In Elizabeth Fry Society of Greater Vancouver v. British Columbia (Public Guardian and Trustee), 2025 BCSC 610, released on April 2, Justice Margot Fleming certified common issues concerning whether the PGT was liable to the impacted students for principal amounts and any investment income they would have received from the benefits.
The plaintiff, the Elizabeth Fry Society of Greater Vancouver, alleged that the PGT was negligent and breached its fiduciary duty by failing to open registered education savings plans (RESPs) and by not obtaining no-cost provincial and federal government contributions to the RESPs.
RESPs are opened by a subscriber for the benefit of a child, and the PGT may subscribe as a public primary caregiver under the Income Tax Act.
Both the federal and B.C. governments offer no-cost contributions to RESPs, and a subscriber does not need to contribute to RESPs to receive these benefits.
The federal government provides the Canada Learning Bond (CLB) for eligible children born in 2004 or later, which includes children in care under the age of 18. The CLB provides an initial payment of $500 in the first year the child is eligible, with an additional $100 per year until age 15, up to a maximum of $2,000.
The B.C. government provides the B.C. Training and Education Savings Grant (BCTESG), a one-time contribution of $1,200 to the RESPs of children born in 2006 or later.

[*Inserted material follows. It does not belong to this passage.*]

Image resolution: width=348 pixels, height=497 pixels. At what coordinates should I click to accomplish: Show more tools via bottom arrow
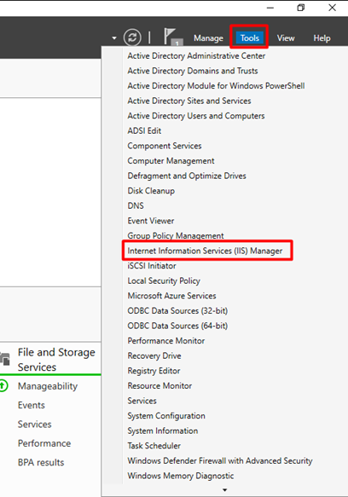click(224, 490)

The plaintiff pleaded that the PGT failed to protect the interest of children for whom it was the property guardian and trustee by failing to obtain available government financial support.
In Gibot v. British Columbia (Public Guardian and Trustee), 2023 BCSC 1597, the B.C. Supreme Court found that the plaintiff’s pleadings disclosed causes of action in negligence and breach of fiduciary duty with respect to the RESP related claims.
The plaintiff had also alleged that the PGT had breached its fiduciary duty to children in its care by failing to open registered disability savings plans (RDSPs) and to obtain no-cost government contributions to these plans.
However, the court found that the RDSP claims did not disclose a reasonable cause of action based on a finding that the Director of Child, Family and Community Services and not the PGT was responsible for arranging the medical assessment necessary to apply for the relevant contributions.
The PGT argued that the proposed class definition for the RESP claims was too broad. The class included all individuals born on or after Jan. 1, 2004, who were subject to a continuing custody order under the Child, Family and Community Service Act or for whom the Public Guardian and Trustee was appointed as property guardian.
The defendant argued that the proposed class was too broad because it did not account for whether a class member has or will attend a qualifying post-secondary institution, to which RESP funds may be applied.
It argued that since attending a qualifying post-secondary institution is a prerequisite for withdrawing CLB and BCTESG contributions, the proposed class included those who “manifestly have no claim.”
The plaintiff submitted that requiring youth who had been denied an RESP to prove they will attend post-secondary studies was premature because an RESP can continue for up to 36 years.
They further argued that even if a class member is never able to withdraw the CLB and BCTESG funds, they would be entitled to any interest or investment income from the funds.
Justice Fleming cited Haghdust v. British Columbia Lottery Corp., 2013 BCSC 16, in which the B.C. Supreme Court noted that the fact that the claims of some class members may be defeated by a valid defence and others may prevail does not mean the class is inappropriate.
“Whether liability for damages against the PGT requires establishing that class members have or will attend qualifying post-secondary institutions/programs is a question to be addressed at trial, not certification,” Justice Fleming wrote.
The PGT also opposed certification of the common issue of whether it was liable to class members for the principal amount of the CLB that they would have received.
It argued that since those who did not obtain the CLB as children in care could apply for it between 18 and 20 years of age, the PGT’s conduct could not give rise to damages in the amount of the principal.
The plaintiff made a number of submissions about the barriers to applying for the CLB retroactively, including the fact that there was no evidence that the PGT ever provided information about the application process to children in care or former children in care before the end of their 20th year.
The society also submitted that the remote possibility of retroactively applying could be addressed following the trial with a requirement for proof that no application was made, and did not take away from there being some basis for the existence of the common issue.
The court held that the PGT’s argument that no loss could be established for the principal amount of the CLB was merits-based and therefore not properly considered at certification, except to the extent necessary to determine whether the pleadings disclose a cause of action.
Justice Fleming certified the action as a class proceeding.
Counsel for the parties were not immediately available for comment.
Counsel for the plaintiff were Mathew Good of Good Barrister and Simon Lin of Evolink Law Group.
Counsel for the respondent was Brent Olthuis of Olthuis van Ert.